Jack afficha un large sourire :
— C’est le moment de régler nos comptes, enfoiré.
En consultant l’écran de son sonar, David comprit qu’il s’était fait avoir… une fraction de seconde trop tard.
Le haut de son engin heurta l’arche en pierre et, alors que le pilote lâchait une bordée d’injures, son lance-torpilles percuta la roche inébranlable. Une mini-fusée détala dans le canyon et explosa contre une falaise. Le reste du dispositif se brisa en mille morceaux.
Satisfait de son embuscade, Jack s’éloigna :
— Comme tu le disais tout à l’heure… adios !
Le Nautilus fonça vers le nuage de vase soulevé par l’explosion de la torpille.
David cracha du sang et appuya sur un bouton :
— Oh, non, connard.
Le sourire de Jack se figea quand son vaisseau vacilla et se retrouva stoppé en pleine plongée.
Le harnais enfoncé dans les épaules, le pilote fit volte-face et constata qu’un bras articulé du Persée l’avait pris en tenaille. David ne voulait pas le laisser partir. La pince en titane donna un petit coup. Le métal grinça.
Des voyants rouges clignotèrent sur le tableau de bord. Jack était coincé. Saisi par l’arrière, il ne pouvait pas se servir de ses bras hydrauliques pour riposter.

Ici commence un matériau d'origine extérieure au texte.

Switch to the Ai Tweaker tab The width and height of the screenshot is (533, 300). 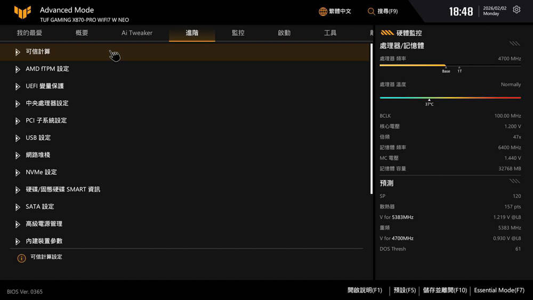pos(137,33)
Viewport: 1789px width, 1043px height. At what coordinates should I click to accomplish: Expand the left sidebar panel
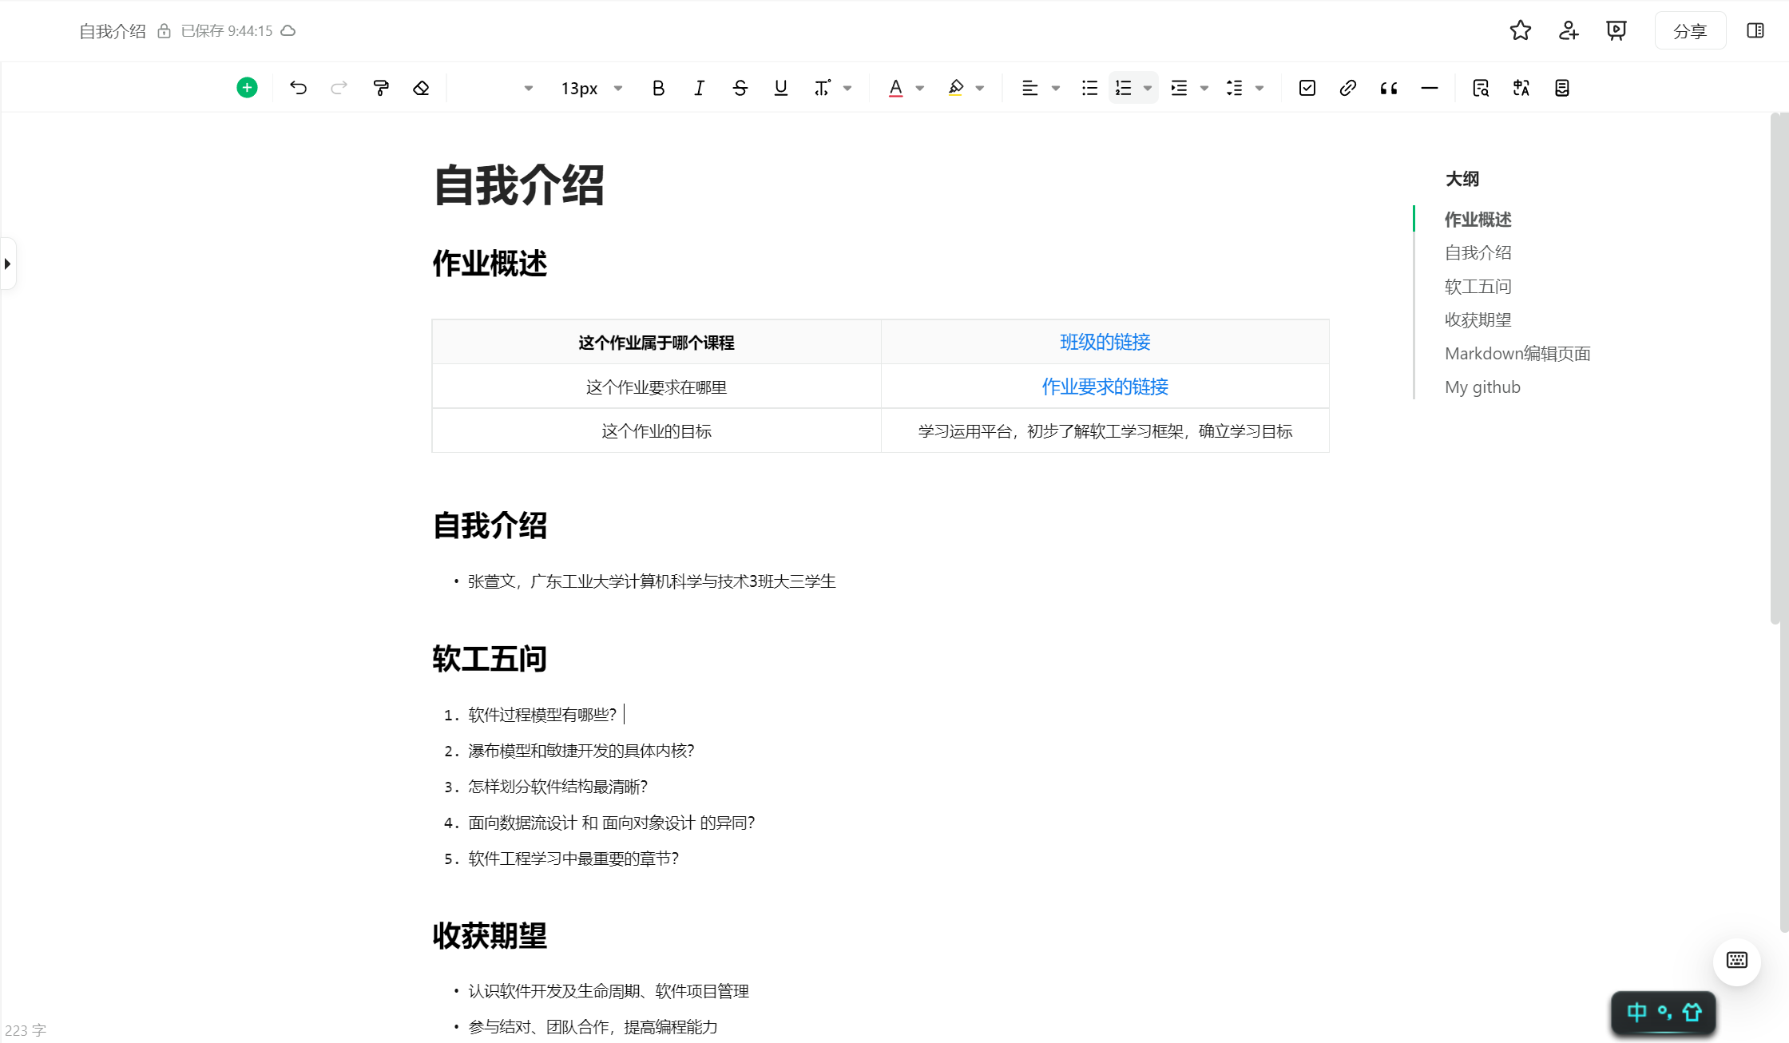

L’étau était de plus en plus puissant. L’écran tremblota, les épurateurs de CO2 se turent. Mauvaise nouvelle ! Spangler avait agrippé le câble principal d’alimentation.
Ni une ni deux, Jack remplit ses ballasts pour plonger en spirale vers le fond de l’océan, ce qui entraîna le Persée dans son sillage. Après avoir rallumé son unique phare, il se dirigea vers le lance-torpilles qui gisait en piteux état. Comme le câble d’alimentation était comprimé, les lampes donnaient des signes de faiblesse, mais il resta concentré sur son objectif.

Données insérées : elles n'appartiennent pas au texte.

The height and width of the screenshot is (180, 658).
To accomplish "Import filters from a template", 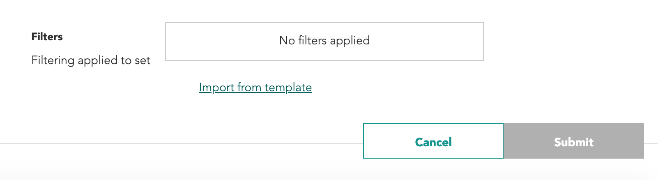I will pyautogui.click(x=255, y=88).
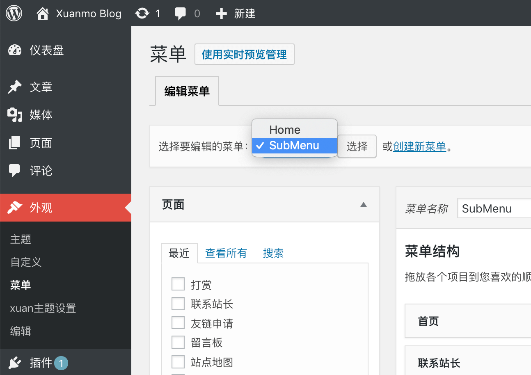Switch to the 查看所有 tab
The image size is (531, 375).
226,253

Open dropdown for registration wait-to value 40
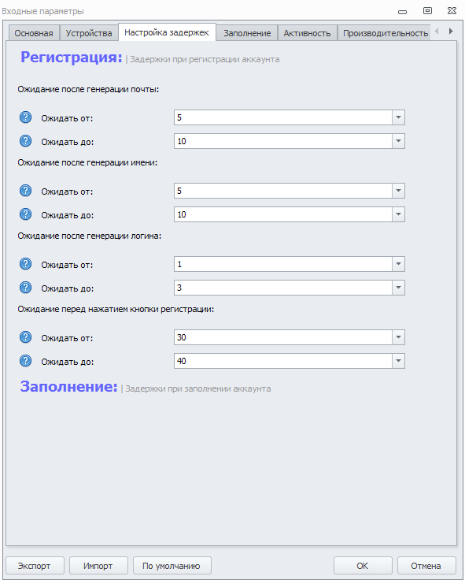click(398, 361)
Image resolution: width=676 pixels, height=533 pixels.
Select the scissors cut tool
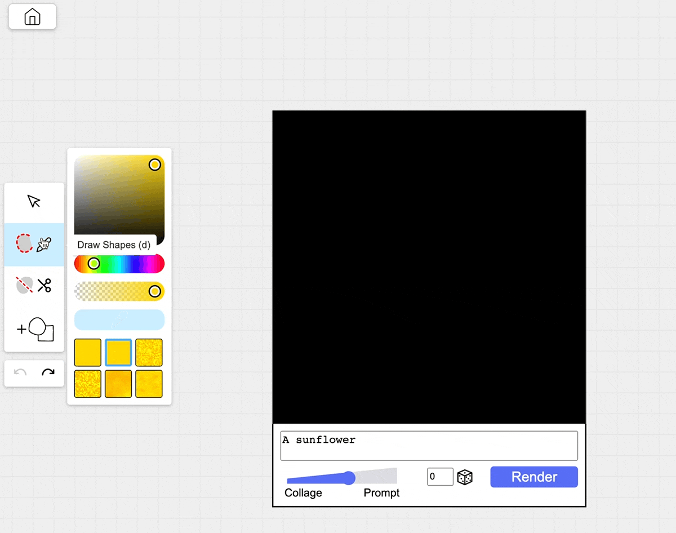(x=34, y=286)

Une fois prêt du but, il se servit de sa pince droite pour ramasser une torpille abandonnée sur le sable.
Conscient du danger, David secoua sa proie dans tous les sens. Jack lâcha la torpille, mais il la rattrapa adroitement avec l’autre bras et s’empressa de la projeter contre le pied de l’arche, qui fut brisée par l’explosion.

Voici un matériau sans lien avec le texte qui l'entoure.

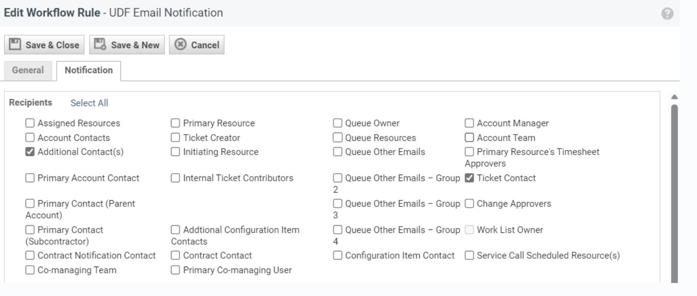697x296 pixels.
Task: Check the Change Approvers checkbox
Action: (x=469, y=204)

Comme Jack l’avait espéré, David n’avait aucune envie de mourir. Il libéra le Nautilus et s’éloigna en vitesse. Son adversaire fit aussi demi-tour et, attrapant le requin par la queue, il renversa les rôles.
— Tu te sauves déjà ? railla-t-il.
Au-dessus de leurs têtes, la voûte supérieure de l’arche s’écroula.
— Laisse-moi partir ! Tu vas nous tuer tous les deux !
— Tous les deux ? Je ne pense pas.
La pluie de cailloux qui s’abattit autour d’eux creusa des trous dans la vase. Jack surveillait à la fois son sonar et l’éboulis de roches. Grâce à son autre bras télescopique, il arracha le propulseur principal du Persée, abîma les hélices, puis desserra son étreinte et recula à vive allure.
David tenta d’esquiver les chutes de pierres. En vain. Les cailloux continuaient de s’enfoncer dans le sol.
Des bulles éclatèrent au niveau du Persée. Au début, Jack crut que le submersible avait implosé mais, quand le bouillonnement se calma, un petit écrin d’acrylique jaillit de la coque en titane. Spangler avait déclenché son système d’évacuation d’urgence. Le « canot de sauvetage » ainsi éjecté s’échappa de sa lourde carapace juste avant qu’elle ne soit écrabouillée par des tonnes de caillasse.
Le salaud mettait les voiles !
Furieux, Jack ressortit du nuage de poussière.
Grâce à la flottabilité positive, la capsule remontait vite. Sur la queue, un gyrophare rouge clignotait d’un air moqueur.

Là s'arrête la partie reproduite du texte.